Yeah, Bill Cosby was such “a black stud” that he had to drug women to get sex. The whole concept of “virtue signaling” is repulsive. I watched “The Beverly Hillbillies” and laughed which is what it was meant to engender. Forcing anything that disrupts the “natural” (albeit often “glacial”) flow of change often backfires. What did “The Fresh Prince Of Belair” ever accomplish? Lebron James’ shoes are made by Chinese-Muslim slaves. Hypocrisy reigns at all times. “Time” leaves the present in the dust. The Salem Witch Trials seems like a stupid fantasy, but it wasn’t. What the world can’t make happen is perfect time-sequence progress for everyone. Been to Somalia lately? We can’t choose the era we are born to or live in. And it takes time to discover and decide what part we might play.

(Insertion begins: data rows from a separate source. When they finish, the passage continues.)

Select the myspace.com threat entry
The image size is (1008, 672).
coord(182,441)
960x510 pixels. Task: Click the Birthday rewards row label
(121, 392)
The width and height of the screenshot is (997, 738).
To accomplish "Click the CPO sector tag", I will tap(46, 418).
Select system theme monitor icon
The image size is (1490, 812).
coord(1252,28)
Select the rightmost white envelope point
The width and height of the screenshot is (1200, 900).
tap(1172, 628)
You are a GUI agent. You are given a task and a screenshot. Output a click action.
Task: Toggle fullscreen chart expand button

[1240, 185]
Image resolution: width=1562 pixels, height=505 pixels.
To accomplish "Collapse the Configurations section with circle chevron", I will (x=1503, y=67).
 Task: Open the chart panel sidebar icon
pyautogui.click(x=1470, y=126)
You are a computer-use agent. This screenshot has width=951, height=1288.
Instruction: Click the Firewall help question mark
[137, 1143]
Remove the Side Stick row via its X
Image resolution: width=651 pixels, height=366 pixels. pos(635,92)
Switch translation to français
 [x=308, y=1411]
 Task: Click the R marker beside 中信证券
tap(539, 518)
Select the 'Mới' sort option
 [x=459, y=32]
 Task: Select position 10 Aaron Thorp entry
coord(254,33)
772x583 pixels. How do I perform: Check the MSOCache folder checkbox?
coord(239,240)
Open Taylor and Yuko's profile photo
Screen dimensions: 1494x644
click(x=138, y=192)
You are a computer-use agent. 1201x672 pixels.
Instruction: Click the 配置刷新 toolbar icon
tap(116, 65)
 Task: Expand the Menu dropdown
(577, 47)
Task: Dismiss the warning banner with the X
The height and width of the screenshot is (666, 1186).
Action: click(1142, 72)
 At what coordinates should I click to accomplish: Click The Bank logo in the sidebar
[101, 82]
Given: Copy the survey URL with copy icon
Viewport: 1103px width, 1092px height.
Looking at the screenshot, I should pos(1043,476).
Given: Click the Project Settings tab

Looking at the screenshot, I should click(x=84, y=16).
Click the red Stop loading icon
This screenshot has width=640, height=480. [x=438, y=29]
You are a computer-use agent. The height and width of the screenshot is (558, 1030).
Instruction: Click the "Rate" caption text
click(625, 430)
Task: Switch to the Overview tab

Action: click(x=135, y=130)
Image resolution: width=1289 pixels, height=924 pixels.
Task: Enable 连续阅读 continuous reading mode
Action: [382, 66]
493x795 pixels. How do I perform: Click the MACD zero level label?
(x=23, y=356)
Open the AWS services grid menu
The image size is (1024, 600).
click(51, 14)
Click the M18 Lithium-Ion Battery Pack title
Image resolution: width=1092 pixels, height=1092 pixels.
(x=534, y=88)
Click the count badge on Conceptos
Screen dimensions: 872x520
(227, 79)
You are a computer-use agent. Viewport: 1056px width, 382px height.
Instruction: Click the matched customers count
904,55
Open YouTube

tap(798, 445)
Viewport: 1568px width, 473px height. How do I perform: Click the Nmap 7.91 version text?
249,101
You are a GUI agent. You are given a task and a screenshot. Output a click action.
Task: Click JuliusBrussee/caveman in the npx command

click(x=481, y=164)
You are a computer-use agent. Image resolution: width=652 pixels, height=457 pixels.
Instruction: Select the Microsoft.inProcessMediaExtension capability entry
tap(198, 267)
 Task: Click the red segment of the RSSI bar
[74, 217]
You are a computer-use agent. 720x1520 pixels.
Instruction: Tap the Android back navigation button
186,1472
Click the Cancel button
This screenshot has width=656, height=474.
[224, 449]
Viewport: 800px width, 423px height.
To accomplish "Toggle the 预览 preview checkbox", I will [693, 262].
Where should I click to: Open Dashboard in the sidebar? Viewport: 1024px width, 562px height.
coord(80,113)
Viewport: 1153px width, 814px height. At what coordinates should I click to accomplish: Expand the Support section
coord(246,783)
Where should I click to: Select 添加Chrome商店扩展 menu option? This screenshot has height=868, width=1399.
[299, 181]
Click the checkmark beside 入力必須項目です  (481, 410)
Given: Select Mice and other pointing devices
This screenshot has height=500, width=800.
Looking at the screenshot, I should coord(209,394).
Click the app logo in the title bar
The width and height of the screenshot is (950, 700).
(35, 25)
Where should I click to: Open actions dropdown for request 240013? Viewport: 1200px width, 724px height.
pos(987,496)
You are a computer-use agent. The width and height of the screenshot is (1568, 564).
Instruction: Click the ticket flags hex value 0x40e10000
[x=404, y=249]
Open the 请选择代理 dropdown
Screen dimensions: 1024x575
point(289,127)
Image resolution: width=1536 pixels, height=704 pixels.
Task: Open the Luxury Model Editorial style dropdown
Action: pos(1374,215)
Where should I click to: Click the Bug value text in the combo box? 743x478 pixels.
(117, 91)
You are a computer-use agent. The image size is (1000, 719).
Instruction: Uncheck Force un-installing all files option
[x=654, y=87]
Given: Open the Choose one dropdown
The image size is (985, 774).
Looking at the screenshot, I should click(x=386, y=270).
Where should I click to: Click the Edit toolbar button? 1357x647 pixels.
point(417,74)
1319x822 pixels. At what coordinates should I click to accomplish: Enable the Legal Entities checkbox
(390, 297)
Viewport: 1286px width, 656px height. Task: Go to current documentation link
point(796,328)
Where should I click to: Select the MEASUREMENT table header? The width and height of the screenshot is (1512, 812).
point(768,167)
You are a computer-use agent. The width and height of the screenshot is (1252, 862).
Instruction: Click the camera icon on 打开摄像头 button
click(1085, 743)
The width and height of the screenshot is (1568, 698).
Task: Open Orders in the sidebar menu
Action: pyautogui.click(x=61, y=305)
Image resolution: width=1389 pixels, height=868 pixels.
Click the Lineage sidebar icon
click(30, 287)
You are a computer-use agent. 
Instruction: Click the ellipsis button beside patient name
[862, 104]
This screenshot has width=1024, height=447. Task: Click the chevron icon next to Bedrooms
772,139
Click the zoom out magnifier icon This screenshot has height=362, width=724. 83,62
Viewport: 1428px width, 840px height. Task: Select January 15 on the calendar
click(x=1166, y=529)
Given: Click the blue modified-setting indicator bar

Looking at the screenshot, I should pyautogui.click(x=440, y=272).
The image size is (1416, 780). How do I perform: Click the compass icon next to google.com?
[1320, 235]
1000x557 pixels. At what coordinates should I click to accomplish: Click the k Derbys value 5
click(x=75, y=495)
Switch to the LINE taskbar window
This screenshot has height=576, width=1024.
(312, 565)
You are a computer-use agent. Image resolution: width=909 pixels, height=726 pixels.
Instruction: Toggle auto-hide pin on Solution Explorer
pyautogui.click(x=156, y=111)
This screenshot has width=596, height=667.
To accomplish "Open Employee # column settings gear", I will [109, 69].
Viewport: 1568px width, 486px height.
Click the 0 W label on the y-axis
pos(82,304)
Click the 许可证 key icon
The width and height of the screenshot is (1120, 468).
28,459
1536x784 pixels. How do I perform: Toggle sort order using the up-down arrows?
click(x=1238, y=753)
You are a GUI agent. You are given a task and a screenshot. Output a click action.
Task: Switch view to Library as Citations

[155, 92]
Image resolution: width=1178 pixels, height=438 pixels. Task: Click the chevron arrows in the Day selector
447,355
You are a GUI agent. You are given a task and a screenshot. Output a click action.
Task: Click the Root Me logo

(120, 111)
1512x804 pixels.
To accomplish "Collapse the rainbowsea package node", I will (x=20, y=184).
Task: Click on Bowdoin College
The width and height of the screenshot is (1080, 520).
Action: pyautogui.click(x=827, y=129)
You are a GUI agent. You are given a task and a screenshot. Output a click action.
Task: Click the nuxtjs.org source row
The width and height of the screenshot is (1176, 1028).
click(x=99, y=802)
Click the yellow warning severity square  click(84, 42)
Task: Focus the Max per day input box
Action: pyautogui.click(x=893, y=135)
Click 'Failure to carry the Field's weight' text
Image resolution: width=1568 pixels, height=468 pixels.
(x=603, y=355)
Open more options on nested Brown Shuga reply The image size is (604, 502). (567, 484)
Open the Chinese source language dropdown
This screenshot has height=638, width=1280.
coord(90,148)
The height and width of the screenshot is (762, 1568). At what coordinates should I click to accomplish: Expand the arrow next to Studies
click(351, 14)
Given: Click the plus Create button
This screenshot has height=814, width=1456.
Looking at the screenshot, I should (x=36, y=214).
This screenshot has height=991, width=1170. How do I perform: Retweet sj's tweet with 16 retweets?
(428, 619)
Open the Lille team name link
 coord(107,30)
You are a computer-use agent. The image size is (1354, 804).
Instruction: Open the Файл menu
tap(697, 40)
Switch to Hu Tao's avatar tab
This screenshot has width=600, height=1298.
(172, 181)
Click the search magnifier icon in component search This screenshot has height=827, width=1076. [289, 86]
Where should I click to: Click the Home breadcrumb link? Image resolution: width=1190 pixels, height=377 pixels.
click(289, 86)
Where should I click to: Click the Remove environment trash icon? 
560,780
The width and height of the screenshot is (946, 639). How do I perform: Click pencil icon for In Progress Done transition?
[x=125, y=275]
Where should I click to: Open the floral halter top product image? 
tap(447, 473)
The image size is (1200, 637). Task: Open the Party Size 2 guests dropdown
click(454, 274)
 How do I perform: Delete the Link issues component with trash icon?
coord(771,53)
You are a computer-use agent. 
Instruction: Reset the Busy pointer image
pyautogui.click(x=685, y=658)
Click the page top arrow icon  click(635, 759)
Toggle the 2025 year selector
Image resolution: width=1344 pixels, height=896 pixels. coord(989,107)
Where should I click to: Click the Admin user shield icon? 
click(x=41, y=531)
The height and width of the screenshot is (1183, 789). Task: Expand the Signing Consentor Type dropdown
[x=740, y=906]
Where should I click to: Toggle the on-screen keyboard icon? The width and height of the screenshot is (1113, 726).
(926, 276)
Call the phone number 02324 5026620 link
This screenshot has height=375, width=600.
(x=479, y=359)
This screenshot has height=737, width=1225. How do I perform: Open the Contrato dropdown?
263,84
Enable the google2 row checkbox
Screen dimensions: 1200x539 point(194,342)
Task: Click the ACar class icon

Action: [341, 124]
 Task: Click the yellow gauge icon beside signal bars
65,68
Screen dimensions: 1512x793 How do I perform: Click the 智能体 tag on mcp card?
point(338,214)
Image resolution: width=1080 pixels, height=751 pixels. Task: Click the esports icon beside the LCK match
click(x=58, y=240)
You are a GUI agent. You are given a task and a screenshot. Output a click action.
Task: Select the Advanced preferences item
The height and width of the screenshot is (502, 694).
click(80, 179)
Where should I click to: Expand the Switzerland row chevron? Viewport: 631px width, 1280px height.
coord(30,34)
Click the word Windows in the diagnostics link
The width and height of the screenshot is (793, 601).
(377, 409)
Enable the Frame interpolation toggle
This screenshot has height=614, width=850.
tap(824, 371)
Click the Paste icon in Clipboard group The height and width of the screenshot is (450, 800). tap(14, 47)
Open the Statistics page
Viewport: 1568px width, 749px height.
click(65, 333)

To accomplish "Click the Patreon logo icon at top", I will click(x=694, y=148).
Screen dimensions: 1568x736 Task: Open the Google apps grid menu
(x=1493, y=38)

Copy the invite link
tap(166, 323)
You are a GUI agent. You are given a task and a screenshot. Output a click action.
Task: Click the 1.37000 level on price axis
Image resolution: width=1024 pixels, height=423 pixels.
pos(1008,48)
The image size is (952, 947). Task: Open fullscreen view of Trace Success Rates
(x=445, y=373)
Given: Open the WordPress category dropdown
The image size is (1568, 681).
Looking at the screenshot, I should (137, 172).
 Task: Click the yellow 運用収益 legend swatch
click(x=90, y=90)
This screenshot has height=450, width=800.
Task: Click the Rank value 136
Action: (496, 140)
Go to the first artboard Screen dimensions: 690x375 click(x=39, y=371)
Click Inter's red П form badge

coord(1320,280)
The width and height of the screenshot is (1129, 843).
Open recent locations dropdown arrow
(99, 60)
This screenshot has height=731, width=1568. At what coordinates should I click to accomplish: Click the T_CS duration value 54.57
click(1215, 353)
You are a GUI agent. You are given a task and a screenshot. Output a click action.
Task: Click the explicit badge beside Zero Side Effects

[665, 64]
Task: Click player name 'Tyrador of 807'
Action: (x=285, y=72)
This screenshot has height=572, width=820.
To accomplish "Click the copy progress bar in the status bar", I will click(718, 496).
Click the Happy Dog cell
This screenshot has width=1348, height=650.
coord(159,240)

1980: it's a weird, weird dividing line. Those of us born that year don't really have a... like, whether we belong to GenX or GenY culturally seems to be largely a function of whether or not we had older siblings. I identify more with GenX because I had the siblings. I know people I was in the same grade with at school, who are solidly GenY in all their tastes, opinions, and formative cultural experiences. It's a weird thing.
One of the more interesting peculiarities is that we, the 1980 cohort, seem to be right on the cusp of a lot of things: Nothing that worked for our parents, really worked for us. We were the first group for whom a bachelor's degree was no longer enough to get an OK white-collar job. "Go to college, get a good job" is what we were all told... and then when we got there, it had changed to "Oh, you'll need a master's degree to qualify for anything."
We were the last cohort to get most of the way to adulthood before home internet was a thing. Smartphones didn't come out until we were... 27? That makes a sharp break between us and people who were born after 1985.
Will a Trump admin finally give us the future we were promised? I'm not holding my breath. But I have hope for some improvement.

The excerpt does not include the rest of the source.